Prior to the our acquisition of NYSE, NYSE completed the sale of a significant equity interest in NYSE American Options, one of our two U.S. options exchanges, to seven external investors. Under the terms of the sale, the external investors had the option to require us to repurchase a portion of the equity interest on an annual basis. In June 2015 we repurchased the remaining 16% of the interest for $128 million in cash. Effective from July 1, 2015, all of the profits from NYSE American Options are retained by us as we now own 100% of NYSE American Options.
Legal Proceedings
We are subject to legal proceedings, claims and investigations that arise in the ordinary course of our business. We establish accruals for those matters in circumstances when a loss contingency is considered probable and the related amount is reasonably estimable. Any such accruals may be adjusted as circumstances change. Assessments of losses are inherently subjective and involve unpredictable factors. We do not believe that the resolution of these legal matters, including the matters described below, will have a material adverse effect on our consolidated financial condition, results of operations, or liquidity. It is possible, however, that future results of operations for any particular quarterly or annual period could be materially and adversely affected by any developments relating to the legal proceedings, claims and investigations. The matters described below all relate to our operation of NYSE. A range of possible losses related to the cases below cannot be reasonably estimated at this time, except as otherwise disclosed below.
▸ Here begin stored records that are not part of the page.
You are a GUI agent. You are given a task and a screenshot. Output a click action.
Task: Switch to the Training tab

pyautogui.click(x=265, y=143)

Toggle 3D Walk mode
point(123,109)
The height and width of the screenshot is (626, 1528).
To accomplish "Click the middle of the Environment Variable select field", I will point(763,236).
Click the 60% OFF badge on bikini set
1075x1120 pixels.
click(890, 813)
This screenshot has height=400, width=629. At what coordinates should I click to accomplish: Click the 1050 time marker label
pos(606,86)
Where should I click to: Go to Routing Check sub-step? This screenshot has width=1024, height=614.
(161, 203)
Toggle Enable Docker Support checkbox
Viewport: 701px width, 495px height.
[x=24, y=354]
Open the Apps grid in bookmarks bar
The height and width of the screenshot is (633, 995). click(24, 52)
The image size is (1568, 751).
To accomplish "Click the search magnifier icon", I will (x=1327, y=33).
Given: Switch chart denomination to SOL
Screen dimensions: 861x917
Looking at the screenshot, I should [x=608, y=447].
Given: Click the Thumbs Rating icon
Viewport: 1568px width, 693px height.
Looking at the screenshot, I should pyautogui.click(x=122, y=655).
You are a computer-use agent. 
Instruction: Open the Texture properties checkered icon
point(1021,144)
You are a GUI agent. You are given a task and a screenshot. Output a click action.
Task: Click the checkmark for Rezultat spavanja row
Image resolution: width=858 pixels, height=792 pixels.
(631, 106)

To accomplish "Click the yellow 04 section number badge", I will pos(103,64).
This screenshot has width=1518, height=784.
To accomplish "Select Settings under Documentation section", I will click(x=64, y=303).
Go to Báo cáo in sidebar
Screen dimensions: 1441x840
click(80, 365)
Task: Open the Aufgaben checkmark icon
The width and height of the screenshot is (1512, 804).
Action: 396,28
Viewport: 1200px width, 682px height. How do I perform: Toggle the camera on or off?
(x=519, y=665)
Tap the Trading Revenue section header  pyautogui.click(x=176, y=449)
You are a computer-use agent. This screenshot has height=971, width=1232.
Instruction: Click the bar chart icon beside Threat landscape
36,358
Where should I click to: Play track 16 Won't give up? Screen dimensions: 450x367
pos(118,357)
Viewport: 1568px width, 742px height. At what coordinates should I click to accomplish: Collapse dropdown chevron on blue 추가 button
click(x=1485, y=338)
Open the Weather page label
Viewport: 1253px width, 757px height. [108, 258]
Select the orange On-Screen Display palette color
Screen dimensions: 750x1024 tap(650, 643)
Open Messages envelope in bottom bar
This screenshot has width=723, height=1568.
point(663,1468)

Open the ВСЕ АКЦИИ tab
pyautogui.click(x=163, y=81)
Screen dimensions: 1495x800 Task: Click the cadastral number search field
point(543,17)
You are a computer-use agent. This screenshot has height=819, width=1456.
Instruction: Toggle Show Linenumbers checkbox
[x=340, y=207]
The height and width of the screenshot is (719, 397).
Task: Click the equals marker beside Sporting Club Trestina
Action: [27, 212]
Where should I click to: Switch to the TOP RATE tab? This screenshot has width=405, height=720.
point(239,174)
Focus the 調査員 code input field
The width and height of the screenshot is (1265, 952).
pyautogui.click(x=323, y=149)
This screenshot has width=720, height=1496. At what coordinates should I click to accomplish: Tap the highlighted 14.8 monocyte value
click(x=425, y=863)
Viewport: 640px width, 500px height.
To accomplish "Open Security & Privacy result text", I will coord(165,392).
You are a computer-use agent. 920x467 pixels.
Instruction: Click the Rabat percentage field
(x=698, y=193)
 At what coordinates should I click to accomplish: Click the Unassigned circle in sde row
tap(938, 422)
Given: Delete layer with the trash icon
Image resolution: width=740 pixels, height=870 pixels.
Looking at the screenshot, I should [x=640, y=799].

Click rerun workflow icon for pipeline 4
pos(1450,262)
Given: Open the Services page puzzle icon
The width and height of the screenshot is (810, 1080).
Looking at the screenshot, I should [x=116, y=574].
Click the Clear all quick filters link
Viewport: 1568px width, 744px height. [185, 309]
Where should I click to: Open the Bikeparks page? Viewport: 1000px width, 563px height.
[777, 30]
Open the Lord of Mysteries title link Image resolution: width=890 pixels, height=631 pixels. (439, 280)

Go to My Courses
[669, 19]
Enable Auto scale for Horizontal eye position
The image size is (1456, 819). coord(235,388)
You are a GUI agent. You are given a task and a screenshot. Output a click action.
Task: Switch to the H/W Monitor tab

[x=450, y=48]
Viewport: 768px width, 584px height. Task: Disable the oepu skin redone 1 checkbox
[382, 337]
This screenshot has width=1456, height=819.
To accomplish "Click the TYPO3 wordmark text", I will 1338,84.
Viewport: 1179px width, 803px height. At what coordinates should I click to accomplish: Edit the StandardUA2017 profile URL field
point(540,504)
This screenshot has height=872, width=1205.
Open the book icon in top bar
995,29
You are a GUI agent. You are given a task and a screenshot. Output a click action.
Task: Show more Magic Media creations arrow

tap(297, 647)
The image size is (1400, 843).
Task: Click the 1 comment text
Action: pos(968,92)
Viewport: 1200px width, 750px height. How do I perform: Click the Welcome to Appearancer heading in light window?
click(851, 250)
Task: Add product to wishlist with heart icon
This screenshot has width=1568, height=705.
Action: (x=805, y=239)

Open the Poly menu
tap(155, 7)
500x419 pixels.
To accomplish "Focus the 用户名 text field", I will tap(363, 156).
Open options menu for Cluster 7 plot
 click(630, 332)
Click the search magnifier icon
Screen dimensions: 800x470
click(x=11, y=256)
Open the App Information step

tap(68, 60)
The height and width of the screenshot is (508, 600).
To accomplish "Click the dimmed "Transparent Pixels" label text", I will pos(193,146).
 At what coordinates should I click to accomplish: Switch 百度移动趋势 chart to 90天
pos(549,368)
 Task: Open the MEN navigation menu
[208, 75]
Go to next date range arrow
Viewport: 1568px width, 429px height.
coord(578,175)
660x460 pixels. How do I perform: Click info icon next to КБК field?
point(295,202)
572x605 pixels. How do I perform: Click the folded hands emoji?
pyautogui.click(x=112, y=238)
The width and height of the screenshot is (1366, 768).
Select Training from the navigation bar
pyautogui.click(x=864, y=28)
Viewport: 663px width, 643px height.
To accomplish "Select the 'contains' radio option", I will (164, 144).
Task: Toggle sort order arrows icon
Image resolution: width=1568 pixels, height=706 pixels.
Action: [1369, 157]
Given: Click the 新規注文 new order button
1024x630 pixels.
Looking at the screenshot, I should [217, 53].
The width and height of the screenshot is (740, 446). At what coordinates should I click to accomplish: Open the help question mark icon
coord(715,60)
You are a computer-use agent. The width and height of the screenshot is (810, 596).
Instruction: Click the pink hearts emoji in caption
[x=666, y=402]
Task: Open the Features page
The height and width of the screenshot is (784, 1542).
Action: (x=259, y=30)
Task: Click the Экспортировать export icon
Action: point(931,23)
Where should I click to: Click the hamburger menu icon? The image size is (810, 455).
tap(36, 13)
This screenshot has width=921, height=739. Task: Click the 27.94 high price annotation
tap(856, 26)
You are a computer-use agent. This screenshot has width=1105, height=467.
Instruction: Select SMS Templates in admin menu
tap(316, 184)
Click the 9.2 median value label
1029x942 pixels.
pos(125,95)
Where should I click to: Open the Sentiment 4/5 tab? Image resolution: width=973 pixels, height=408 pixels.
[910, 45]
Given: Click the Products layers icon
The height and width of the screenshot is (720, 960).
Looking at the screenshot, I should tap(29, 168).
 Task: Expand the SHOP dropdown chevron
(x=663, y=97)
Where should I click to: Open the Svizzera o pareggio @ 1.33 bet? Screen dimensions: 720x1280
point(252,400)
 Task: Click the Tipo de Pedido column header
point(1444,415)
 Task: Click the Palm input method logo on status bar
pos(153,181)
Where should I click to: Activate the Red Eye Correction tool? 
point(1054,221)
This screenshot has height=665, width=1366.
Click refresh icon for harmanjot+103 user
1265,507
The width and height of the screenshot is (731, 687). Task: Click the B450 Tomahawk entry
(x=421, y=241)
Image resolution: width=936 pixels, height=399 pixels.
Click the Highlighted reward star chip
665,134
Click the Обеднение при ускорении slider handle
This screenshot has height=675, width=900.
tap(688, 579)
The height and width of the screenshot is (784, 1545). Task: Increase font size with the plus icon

In April 2014, New York Stock Exchange LLC and NYSE Arca, Inc., two of our subsidiaries, were among more than 40 financial institutions and exchanges named as defendants in four purported class action lawsuits filed in the U.S. District Court for the Southern District of New York, or the Southern District, by the City of Providence, Rhode Island, and other plaintiffs. In subsequent consolidated amended complaints, the plaintiffs asserted claims against the exchange defendants and Barclays PLC, or Barclays, a subsidiary of which operates an alternative trading system known as Barclays LX, on behalf of a class of “all public investors” who bought or sold stock from April 18, 2009 to the present on the U.S.-based equity exchanges operated by the exchange defendants or on Barclays LX. 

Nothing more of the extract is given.